Turcke indica que o TDAH poderia ser resultado de anos de atenção indevida às crianças, como um trauma infantil resultado de anos de excesso de atenção 'desatenta' – quase que atenção não qualitativa -, para agrado da área psi presente no auditório e desagravo do antropólogo. É comum, em se tratando de saúde infantil e do adolescente, colocar-se no lugar do outro com o corpo do presente, dessa forma, Turcke se imagina 'traumatizável' ao se colocar no lugar de uma criança do séc. XXI cuja mãe o alimenta checando o smartphone, nessa analogia, se esquece que as concepções da maternidade, do cuidado infantil, são historicamente datadas e passam por diversos debates até o dia de hoje. Pior, acaba por reificar um tipo de maternidade possível, implicando que as outras, mediadas por máquinas, por homoparentalidade, por avós, como nefastas.
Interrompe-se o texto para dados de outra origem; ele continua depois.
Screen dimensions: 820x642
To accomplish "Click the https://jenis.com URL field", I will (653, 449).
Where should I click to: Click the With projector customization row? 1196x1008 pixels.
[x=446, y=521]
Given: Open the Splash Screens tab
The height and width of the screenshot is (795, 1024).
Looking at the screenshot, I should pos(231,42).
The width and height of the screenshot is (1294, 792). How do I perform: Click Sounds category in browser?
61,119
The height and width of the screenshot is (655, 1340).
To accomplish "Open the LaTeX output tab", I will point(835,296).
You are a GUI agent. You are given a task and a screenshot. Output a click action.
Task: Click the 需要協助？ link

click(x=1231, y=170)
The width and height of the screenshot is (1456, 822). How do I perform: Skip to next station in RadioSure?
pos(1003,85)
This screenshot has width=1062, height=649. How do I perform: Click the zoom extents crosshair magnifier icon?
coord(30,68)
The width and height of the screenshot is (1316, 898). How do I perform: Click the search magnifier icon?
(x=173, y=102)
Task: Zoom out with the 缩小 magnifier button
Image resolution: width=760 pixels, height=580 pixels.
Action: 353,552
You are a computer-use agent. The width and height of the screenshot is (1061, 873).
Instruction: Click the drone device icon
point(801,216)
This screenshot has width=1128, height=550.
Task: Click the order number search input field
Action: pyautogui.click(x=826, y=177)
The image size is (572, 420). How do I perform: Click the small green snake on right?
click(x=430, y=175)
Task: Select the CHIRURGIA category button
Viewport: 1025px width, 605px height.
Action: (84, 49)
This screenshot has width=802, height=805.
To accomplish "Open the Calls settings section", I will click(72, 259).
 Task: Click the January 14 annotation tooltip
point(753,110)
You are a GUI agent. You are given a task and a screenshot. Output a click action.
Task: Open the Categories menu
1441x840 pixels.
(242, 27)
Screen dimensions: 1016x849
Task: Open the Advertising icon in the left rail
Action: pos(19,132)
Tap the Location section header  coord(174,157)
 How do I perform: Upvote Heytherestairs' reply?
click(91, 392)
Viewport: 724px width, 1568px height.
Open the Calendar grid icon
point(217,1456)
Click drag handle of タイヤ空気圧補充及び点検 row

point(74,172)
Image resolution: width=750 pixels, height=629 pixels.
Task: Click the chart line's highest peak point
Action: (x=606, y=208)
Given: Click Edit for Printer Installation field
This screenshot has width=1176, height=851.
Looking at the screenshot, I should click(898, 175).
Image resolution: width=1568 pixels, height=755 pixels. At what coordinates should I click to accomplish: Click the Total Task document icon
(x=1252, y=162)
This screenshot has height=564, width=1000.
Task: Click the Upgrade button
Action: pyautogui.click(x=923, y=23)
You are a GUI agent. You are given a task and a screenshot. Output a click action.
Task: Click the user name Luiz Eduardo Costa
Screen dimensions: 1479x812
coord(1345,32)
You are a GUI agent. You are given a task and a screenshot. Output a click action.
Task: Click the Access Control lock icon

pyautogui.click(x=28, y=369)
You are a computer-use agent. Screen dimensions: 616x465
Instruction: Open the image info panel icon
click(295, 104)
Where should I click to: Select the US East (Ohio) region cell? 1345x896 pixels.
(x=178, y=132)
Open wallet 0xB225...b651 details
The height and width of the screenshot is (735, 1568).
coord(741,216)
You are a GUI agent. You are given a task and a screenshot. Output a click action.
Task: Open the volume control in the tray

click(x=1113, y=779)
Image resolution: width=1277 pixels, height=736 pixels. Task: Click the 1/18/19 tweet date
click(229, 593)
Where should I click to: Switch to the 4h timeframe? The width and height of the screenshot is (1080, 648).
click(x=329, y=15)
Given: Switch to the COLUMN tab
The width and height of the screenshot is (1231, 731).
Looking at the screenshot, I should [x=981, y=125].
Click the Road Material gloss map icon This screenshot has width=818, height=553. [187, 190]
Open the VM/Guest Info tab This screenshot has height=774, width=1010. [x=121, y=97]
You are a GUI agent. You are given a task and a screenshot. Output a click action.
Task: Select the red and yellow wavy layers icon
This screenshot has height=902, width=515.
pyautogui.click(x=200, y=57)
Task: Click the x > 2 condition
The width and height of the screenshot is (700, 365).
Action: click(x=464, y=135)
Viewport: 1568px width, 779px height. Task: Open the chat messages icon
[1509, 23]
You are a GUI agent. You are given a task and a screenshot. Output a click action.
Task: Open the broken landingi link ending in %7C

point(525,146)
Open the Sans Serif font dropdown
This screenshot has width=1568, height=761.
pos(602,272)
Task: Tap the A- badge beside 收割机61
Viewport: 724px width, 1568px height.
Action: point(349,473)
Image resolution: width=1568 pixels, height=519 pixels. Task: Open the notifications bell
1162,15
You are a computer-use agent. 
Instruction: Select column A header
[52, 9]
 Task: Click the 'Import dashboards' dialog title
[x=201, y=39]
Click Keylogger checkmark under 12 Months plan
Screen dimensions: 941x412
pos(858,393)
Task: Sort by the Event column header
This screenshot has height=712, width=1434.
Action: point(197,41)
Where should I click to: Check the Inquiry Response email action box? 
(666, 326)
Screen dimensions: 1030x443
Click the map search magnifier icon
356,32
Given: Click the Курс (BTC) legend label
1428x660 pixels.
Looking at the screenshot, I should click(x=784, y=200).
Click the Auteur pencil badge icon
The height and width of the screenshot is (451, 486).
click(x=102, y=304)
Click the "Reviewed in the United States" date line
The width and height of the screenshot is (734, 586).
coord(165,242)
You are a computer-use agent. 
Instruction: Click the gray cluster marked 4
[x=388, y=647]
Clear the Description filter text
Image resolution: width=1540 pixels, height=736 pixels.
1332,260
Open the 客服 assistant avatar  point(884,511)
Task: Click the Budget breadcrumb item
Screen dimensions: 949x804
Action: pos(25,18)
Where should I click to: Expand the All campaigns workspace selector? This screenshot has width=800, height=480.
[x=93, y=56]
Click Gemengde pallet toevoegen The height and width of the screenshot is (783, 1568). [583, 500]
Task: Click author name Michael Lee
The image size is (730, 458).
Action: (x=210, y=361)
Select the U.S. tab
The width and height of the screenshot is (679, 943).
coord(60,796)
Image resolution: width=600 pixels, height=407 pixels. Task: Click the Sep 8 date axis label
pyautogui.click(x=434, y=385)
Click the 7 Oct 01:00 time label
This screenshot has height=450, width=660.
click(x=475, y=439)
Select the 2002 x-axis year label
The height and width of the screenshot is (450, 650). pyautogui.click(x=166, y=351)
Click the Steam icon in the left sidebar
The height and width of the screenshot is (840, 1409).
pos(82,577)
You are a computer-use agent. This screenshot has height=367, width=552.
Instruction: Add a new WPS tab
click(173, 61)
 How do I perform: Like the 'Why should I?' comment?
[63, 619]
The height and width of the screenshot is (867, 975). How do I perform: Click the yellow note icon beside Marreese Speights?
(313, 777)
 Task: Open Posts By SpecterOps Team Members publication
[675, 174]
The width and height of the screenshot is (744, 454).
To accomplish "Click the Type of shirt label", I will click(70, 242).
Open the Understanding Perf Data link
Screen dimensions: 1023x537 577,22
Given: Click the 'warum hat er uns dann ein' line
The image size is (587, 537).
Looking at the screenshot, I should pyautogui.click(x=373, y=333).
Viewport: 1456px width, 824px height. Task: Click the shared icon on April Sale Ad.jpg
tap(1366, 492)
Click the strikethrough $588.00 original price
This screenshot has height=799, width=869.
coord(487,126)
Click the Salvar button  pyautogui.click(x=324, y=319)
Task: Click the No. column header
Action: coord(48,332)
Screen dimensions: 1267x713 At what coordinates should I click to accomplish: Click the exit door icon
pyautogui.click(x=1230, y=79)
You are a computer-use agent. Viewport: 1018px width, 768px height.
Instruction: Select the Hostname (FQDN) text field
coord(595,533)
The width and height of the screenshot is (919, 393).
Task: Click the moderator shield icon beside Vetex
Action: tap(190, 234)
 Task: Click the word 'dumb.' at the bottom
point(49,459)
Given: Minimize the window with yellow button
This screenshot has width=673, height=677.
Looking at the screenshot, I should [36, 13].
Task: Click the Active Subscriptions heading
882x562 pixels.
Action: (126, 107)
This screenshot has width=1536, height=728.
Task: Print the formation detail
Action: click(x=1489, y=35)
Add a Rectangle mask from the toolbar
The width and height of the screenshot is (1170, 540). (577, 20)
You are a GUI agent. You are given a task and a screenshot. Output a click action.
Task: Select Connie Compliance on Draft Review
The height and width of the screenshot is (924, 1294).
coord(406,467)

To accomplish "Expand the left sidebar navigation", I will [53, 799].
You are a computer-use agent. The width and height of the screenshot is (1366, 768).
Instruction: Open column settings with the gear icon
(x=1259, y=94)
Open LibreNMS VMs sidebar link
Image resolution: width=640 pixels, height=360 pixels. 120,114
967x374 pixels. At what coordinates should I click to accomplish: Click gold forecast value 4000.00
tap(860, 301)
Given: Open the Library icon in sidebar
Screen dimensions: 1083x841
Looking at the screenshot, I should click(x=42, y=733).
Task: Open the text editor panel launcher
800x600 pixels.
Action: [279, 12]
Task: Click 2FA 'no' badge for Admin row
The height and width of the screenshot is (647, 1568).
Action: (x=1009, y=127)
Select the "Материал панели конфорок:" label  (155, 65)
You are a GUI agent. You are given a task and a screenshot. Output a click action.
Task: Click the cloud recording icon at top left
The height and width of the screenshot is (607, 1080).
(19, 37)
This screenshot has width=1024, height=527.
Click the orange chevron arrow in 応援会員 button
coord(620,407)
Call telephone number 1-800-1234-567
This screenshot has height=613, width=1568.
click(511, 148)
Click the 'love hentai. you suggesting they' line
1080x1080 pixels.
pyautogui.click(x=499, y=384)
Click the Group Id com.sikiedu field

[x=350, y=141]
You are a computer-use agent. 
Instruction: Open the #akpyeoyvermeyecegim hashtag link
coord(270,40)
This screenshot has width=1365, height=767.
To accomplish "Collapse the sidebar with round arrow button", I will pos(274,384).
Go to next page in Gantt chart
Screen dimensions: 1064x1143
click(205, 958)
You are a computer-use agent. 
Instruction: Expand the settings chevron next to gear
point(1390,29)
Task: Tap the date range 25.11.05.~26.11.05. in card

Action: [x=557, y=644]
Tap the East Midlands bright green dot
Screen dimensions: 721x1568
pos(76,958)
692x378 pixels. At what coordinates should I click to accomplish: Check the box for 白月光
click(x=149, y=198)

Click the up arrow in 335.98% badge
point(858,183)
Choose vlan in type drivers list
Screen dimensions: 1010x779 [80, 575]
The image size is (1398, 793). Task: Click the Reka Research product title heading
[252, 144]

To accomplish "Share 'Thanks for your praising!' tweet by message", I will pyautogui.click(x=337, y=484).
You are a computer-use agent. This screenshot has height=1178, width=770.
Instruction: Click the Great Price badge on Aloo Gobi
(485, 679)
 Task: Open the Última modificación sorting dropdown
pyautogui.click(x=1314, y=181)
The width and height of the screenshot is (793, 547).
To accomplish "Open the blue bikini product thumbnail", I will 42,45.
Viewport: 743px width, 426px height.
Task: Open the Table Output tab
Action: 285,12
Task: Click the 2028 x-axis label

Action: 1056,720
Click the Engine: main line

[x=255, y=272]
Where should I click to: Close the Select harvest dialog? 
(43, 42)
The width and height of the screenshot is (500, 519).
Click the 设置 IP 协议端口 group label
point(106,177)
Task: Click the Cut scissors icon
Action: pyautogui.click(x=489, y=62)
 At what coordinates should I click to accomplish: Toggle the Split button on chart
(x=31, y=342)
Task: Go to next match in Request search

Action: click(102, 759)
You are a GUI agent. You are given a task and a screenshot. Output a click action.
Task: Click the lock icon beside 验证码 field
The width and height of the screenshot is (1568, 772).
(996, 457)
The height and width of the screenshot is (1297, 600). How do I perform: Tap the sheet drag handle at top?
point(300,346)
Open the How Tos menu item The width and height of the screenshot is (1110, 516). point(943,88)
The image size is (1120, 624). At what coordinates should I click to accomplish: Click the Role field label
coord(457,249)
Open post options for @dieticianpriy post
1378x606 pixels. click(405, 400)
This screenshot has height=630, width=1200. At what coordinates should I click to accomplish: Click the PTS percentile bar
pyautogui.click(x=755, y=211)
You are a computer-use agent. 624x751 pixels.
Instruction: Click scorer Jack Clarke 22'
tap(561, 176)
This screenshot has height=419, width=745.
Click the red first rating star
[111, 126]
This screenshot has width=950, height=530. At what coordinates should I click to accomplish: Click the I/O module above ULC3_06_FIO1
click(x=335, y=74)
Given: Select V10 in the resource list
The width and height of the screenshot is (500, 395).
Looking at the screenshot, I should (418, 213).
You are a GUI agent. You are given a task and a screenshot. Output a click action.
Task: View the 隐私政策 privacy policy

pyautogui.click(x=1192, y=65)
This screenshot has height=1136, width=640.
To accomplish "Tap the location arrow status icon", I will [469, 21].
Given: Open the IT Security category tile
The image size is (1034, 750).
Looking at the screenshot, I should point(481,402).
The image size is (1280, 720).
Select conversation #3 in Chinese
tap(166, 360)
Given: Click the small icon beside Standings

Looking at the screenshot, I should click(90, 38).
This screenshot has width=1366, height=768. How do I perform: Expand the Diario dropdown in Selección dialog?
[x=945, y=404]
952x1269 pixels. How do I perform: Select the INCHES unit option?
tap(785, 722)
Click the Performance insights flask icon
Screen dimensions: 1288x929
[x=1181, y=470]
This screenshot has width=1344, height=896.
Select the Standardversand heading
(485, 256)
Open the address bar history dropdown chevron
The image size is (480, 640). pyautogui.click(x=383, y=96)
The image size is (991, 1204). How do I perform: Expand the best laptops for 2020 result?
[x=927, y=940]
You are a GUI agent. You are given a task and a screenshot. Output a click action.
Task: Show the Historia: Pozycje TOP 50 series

Se as crianças e adolescente com TDAH são a ponta do iceberg de um tempo, é preciso tomar o cuidado de não desenvolvermos um manifesto de volta à natureza, a teoria da kultur e todos os estudos da antropologia que foram feitos como ode à vida primitiva (do Naturvolker) se mostraram tendenciosos a colocar em um passado remoto ou em um aborígene exótico a solução para os problemas da contemporaneidade; foram necessários anos para lembrarmos que conceitos como natureza e natural são construções e que falam sobre o mundo social.
O TDAH ainda se apresenta, assim como tantas outras doenças mentais, como sintoma de uma sociedade onde classificar é elencar em uma escala moral.